_What you have to do_:
Answer these questions from the lidar project description below.
(a) Which file handles smoothing DEMs with mean, median, and Gaussian filters?
(b) What does the abbreviation LiDAR stand for?
(c) Which method is used to delineate the depression nested hierarchy?

_Quoted passage_:
Skip to main content

Terrain and hydrological analysis based on LiDAR-derived digital elevation models (DEM)

Project description

lidar

https://img.shields.io/pypi/v/lidar.svg https://img.shields.io/travis/giswqs/lidar.svg Documentation Status https://img.shields.io/badge/License-MIT-yellow.svg

Author: Qiusheng Wu (https://wetlands.io | wqs@binghamton.edu)

lidar is a toolset for terrain and hydrological analysis using digital elevation models (DEMs). It is particularly useful for analyzing high-resolution topographic data, such as DEMs derived from Light Detection and Ranging (LiDAR) data.

Features

  • Smoothing DEMs using mean, median, and Gaussian filters (see filtering.py)

  • Extracting depressions from DEMs (see filling.py).

  • Filtering out small artifact depressions based on user-specified minimum depression size (see filling.py).

  • Generating refined DEMs with small depressions filled but larger depressions kept intact (see filling.py).

  • Delineating depression nested hierarchy using the level-set method (see slicing.py).

_Source data_:
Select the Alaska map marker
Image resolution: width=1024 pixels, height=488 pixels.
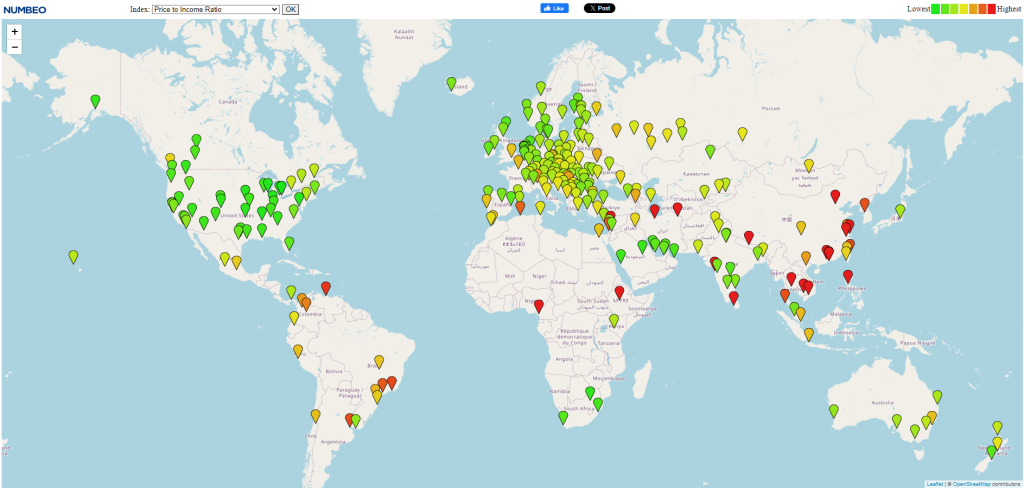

_Written response_:
(a) filtering.py
(b) Light Detection and Ranging
(c) The level-set method